Un clerc latin, présent dans le camp depuis Zara, livre ici son sentiment sur le châtiment de Constantinople. Il ne parle qu’en son nom : la rédaction ouvre ces colonnes au débat, sans le faire sien.
On me presse de dire, comme tant d’autres autour des feux du camp, si cette grande cité a mérité ce qui lui est arrivé. Je réponds sans détour : oui. Et je le dis en clerc, non en soudard avide de butin, car ce n’est pas l’or qui parle ici, mais le jugement d’une conscience qui a vu de près, depuis Zara jusqu’aux murs de Constantinople, la conduite des Grecs envers nous.
Que l’on n’oublie pas d’abord ce qu’est ce peuple aux yeux de Rome.
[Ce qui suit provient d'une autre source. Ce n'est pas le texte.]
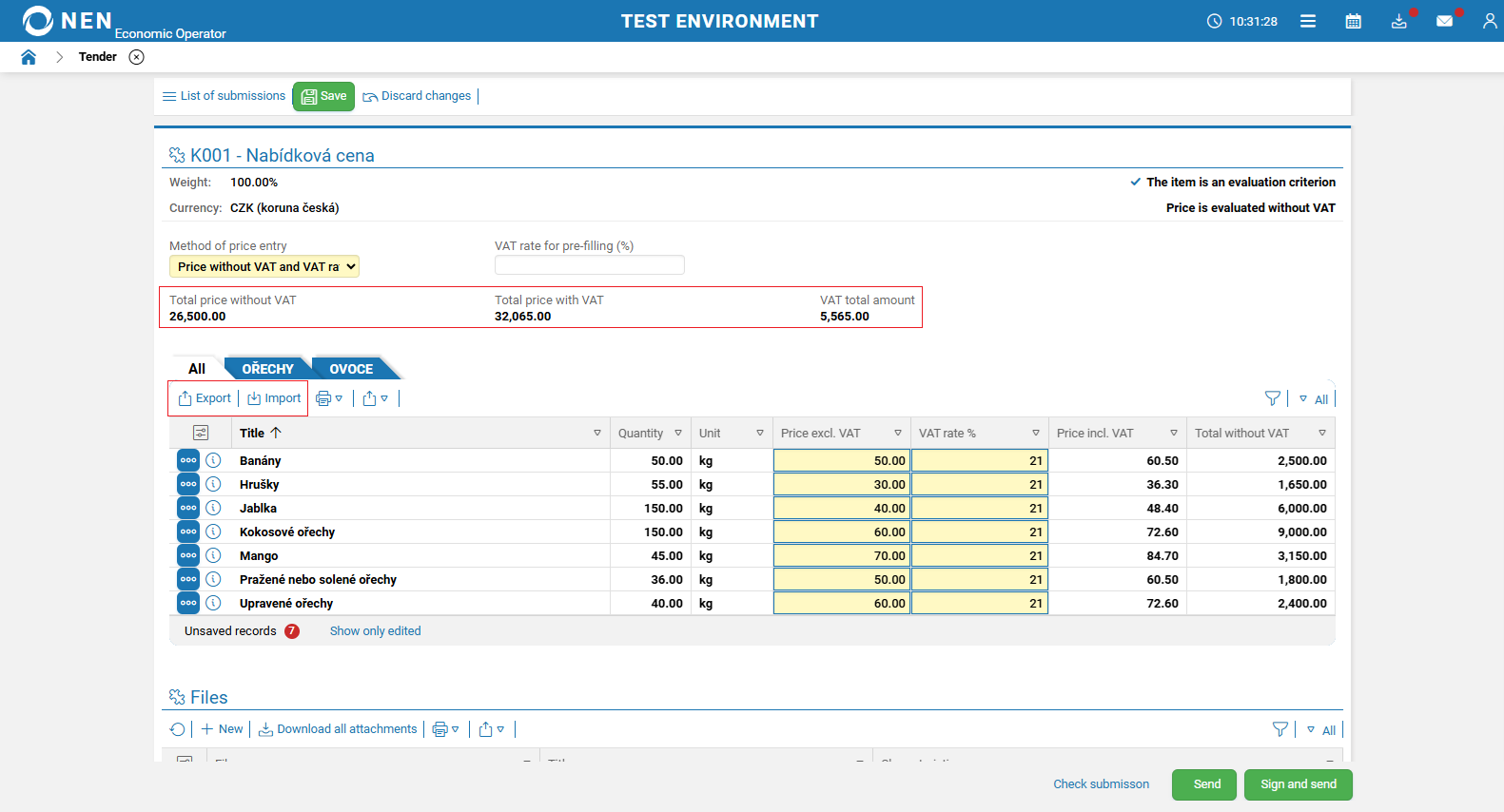1504x812 pixels.
Task: Open the price table filter icon
Action: click(x=1272, y=398)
Depuis cent cinquante ans, l’Église de Constantinople vit retranchée du siège de Pierre, ayant rompu la communion pour des querelles de préséance et de rite qu’elle entretient avec une opiniâtreté que je ne m’explique pas autrement que par l’orgueil. Un peuple schismatique, qui refuse la primauté du successeur de saint Pierre, ne saurait invoquer sans quelque gêne le nom de chrétienté pour se plaindre du sort que lui font des soldats de la croix.
Un parjure porté au trône
Mais le schisme, à lui seul, n’eût pas suffi à armer mon jugement. Ce qui l’a fait, c’est la conduite de ceux-là mêmes que nous sommes venus servir. Le jeune Alexis, que nous avons remis sur le trône de son père au prix de notre sang, nous devait ce qu’il avait juré sur les Évangiles avant même que nous ne quittions Zara : l’argent promis, les vivres, les navires, les hommes pour la Terre sainte, et la soumission de son Église à celle de Rome. De tout cela, que nous a-t-on tenu ? Des délais, des excuses, des demi-mesures, puis le silence des coffres vidés et des portes closes.
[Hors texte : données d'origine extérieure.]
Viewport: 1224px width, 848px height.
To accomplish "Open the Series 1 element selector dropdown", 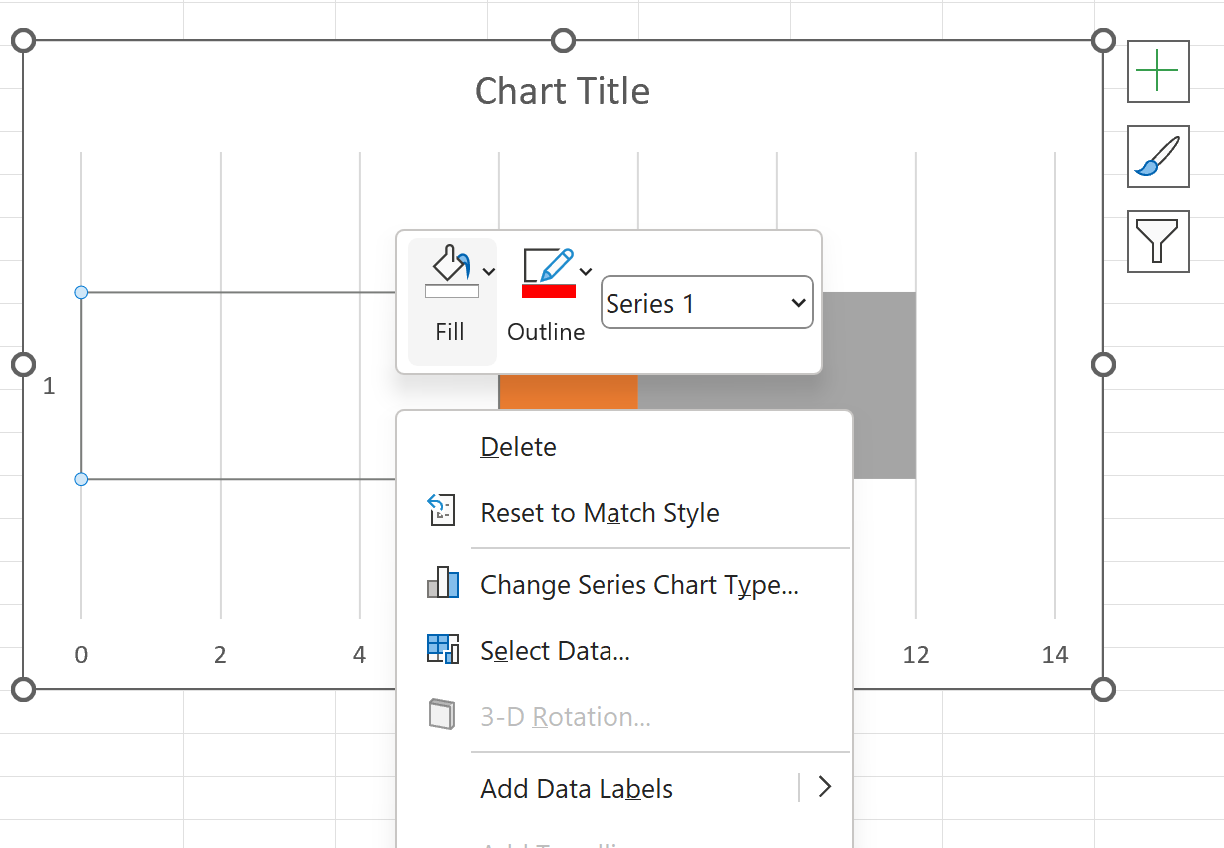I will click(707, 302).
Un homme qui manque à un serment engage sa personne ; un prince qui manque à un serment engage tout son peuple, car c’est en son nom qu’il a parlé et c’est en son nom que le peuple a profité, tant qu’il l’a pu, de notre appui. Nous ne sommes pas venus ici par caprice de conquête : nous sommes venus parce qu’on nous a suppliés de venir, et parce qu’on nous a menti une fois assis sur le trône.
L’usurpateur régicide
Et puis vint le comble. Un certain Mourtzouphle, que les Grecs eux-mêmes appellent l’usurpateur, a fait étrangler dans sa prison le prince même dont nous tenions notre créance, après l’avoir dépouillé du trône par la trahison. Un peuple qui souffre qu’un régicide ceigne la couronne, et qui l’acclame contre nous du haut de ses murailles, ne peut prétendre à l’innocence des agneaux. On nous dit que la cité n’a rien demandé de tout cela : je réponds qu’elle en a recueilli les fruits tant qu’ils lui étaient doux, et qu’elle ne peut aujourd’hui s’en laver les mains quand ils tournent à l’amer.
Voilà, à mes yeux, ce qui distingue notre entreprise d’un pur brigandage : nous ne frappons pas des innocents pris au hasard, nous châtions une cité qui a rompu sa foi avec Rome, puis sa parole avec nous, puis jusqu’à la fidélité envers son propre prince.
Ce qu’on m’objectera, et ma réponse
Je sais ce qu’on m’opposera. Que le Saint-Père lui-même avait défendu, avant Zara déjà, que le fer de la croix se tourne contre des chrétiens. Que le pape a menacé d’excommunier ceux qui porteraient les armes contre une cité qui confesse le Christ, fût-elle schismatique. Je ne le nie pas : la lettre en a couru le camp, et je ne prétendrai pas qu’elle n’existe point ou qu’elle ne pèse rien dans la balance d’une conscience chrétienne.
Mais je dis ceci : entre la lettre d’un pontife lointain, écrite avant que le parjure et le régicide n’aient eu lieu, et le jugement que Dieu rend par les armes de ceux qu’Il a laissés vainqueurs sous ces murs, je choisis de lire dans notre victoire un signe. D’autres, plus savants que moi en théologie, jugeront peut-être que j’erre, et je ne leur ferai pas violence. Je ne parle ici qu’en mon nom, et je sais bien que tous, dans ce camp, ne partagent pas mon sentiment.